● **DIRECTIONS**:
Rewrite the records from the start through the line containing "pos(133,29)", replacing "sidebar" with "side panel" and changing nothing else. Leave out the pictures.

● **MATERIALS PROVIDED**:
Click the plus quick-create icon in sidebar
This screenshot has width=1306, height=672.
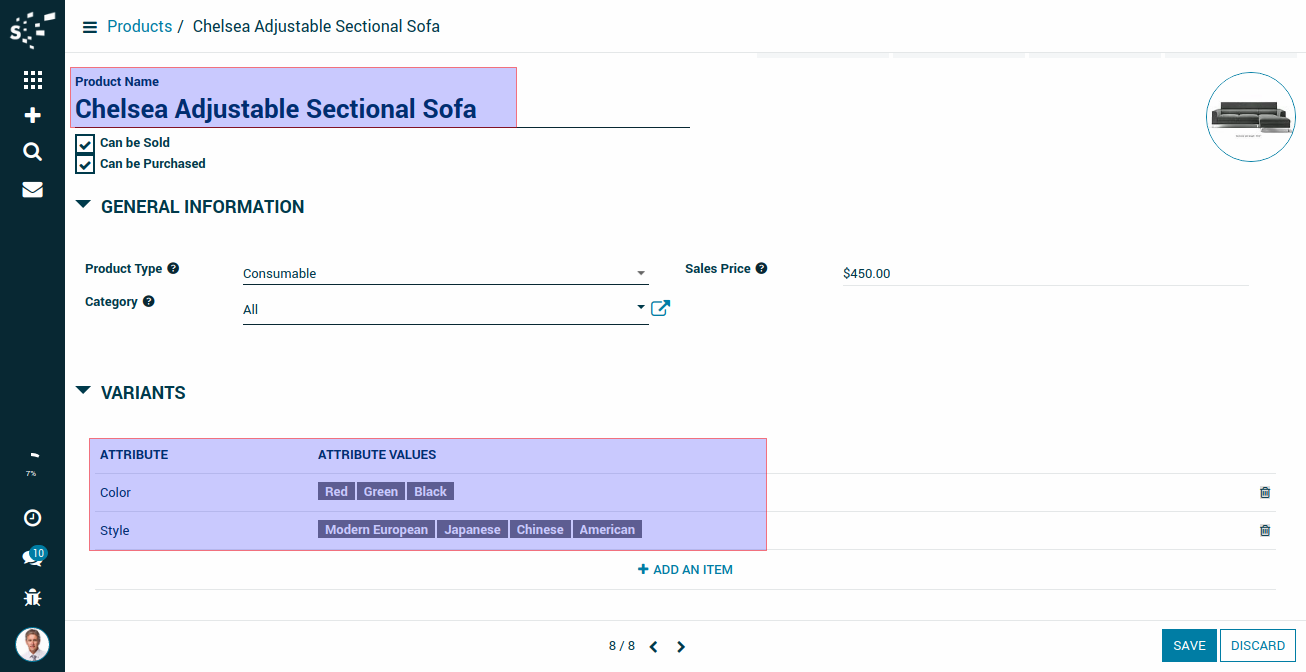tap(32, 116)
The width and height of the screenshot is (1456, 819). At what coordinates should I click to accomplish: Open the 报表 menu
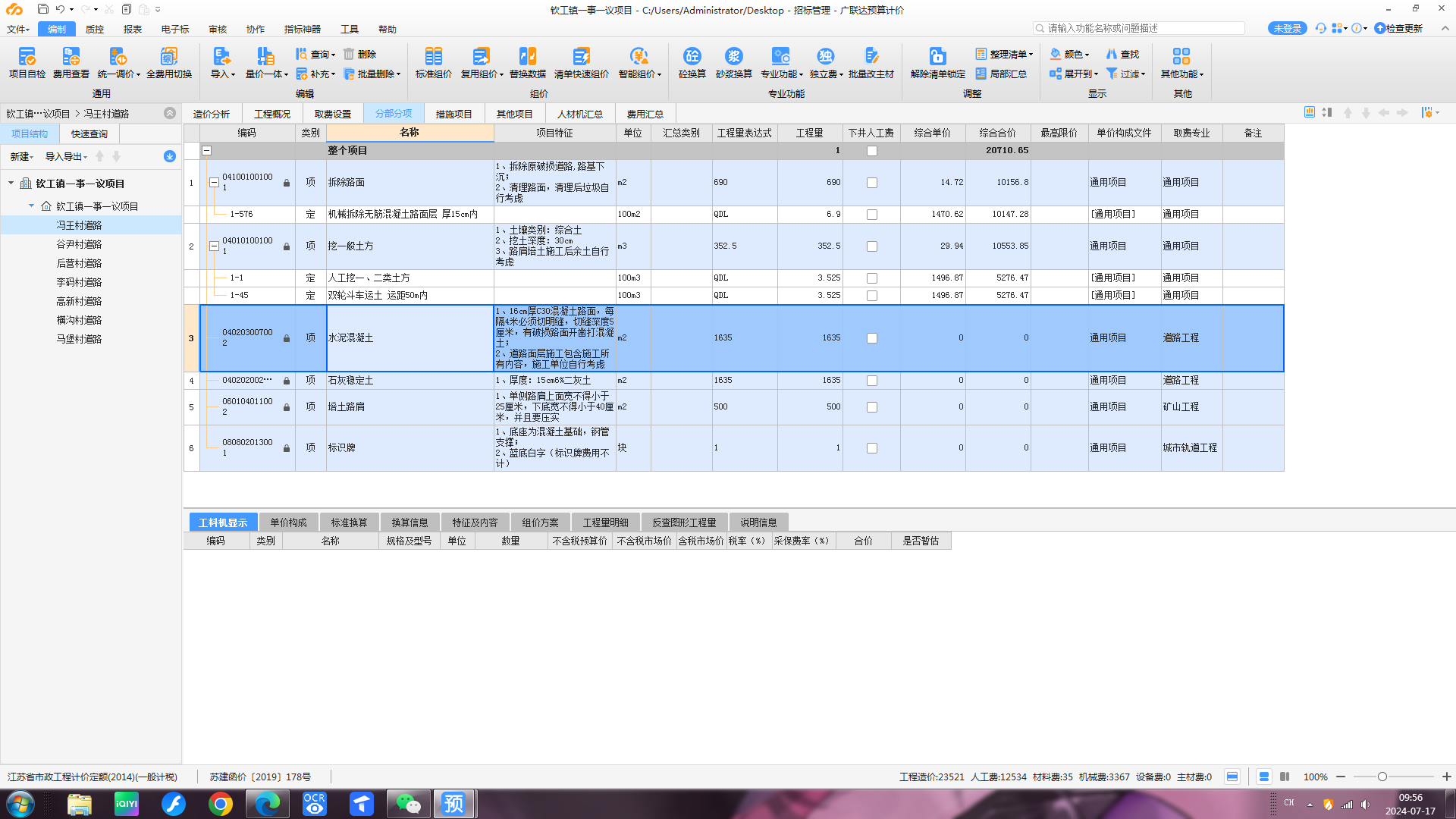pos(133,29)
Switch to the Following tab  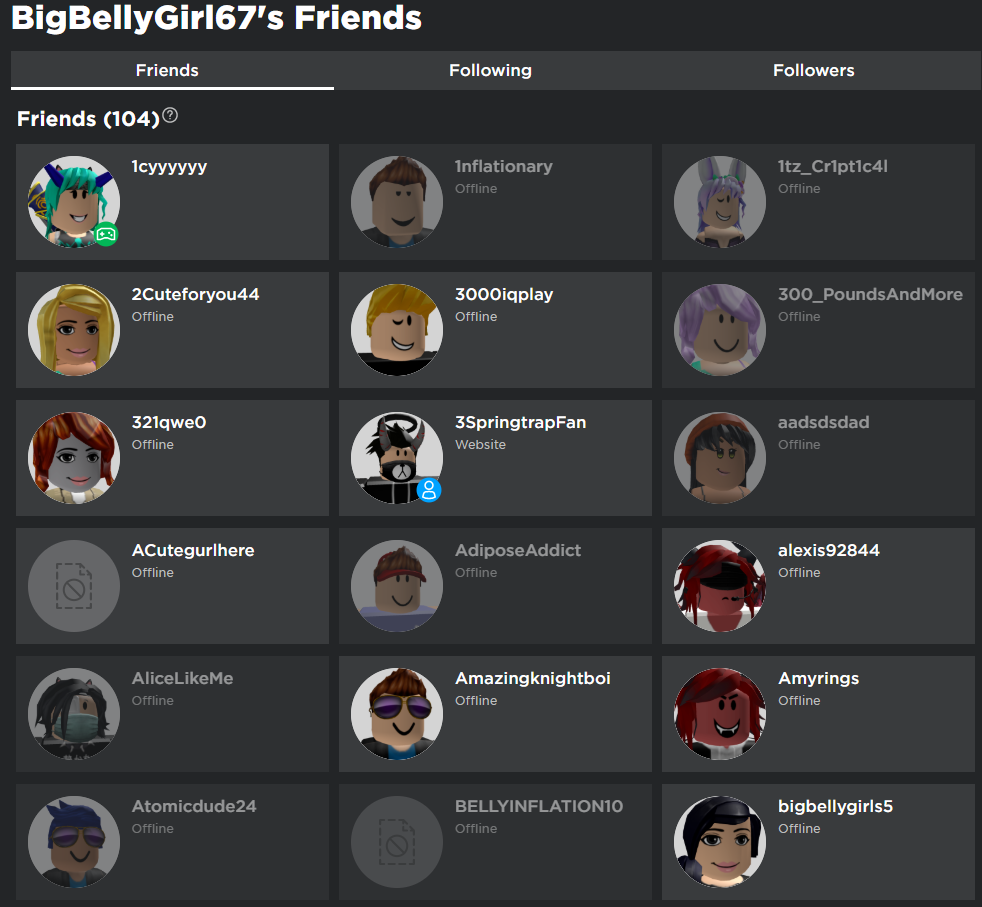[x=490, y=70]
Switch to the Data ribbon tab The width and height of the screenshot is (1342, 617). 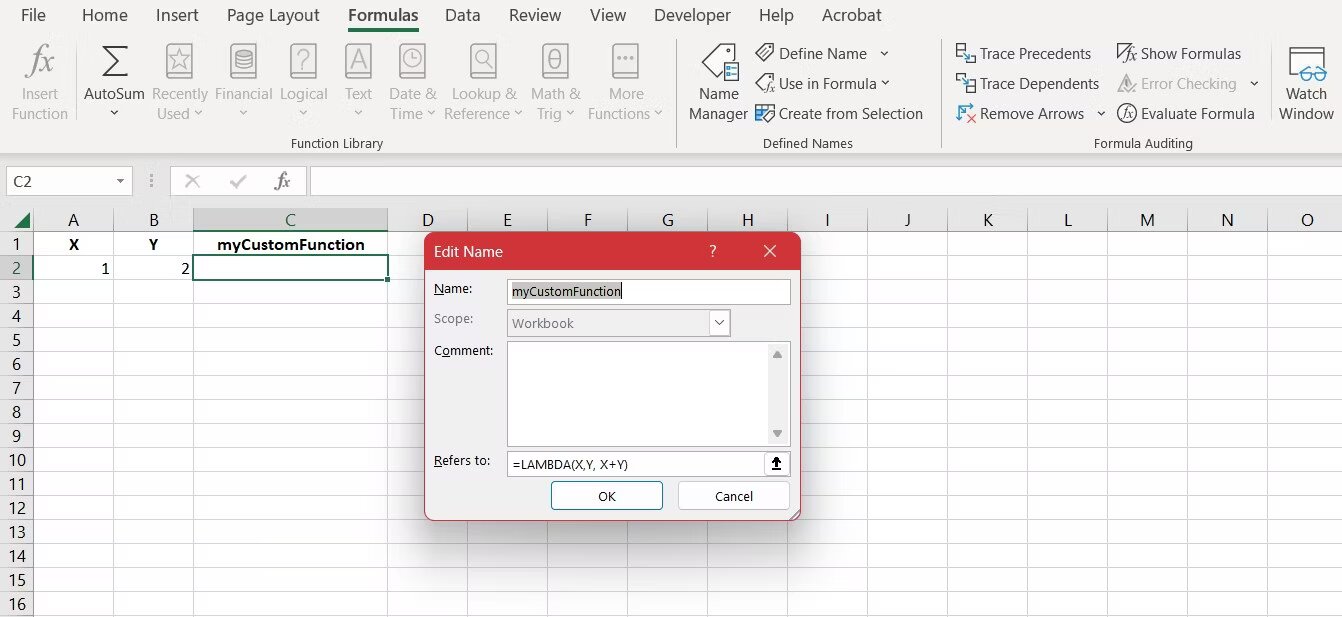click(462, 15)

● **FINISHED EXERCISE**:
Click the plus quick-create icon in side panel
This screenshot has width=1306, height=672.
tap(32, 116)
The width and height of the screenshot is (1456, 819). At what coordinates should I click to accomplish: Open the 报表 menu
pos(133,29)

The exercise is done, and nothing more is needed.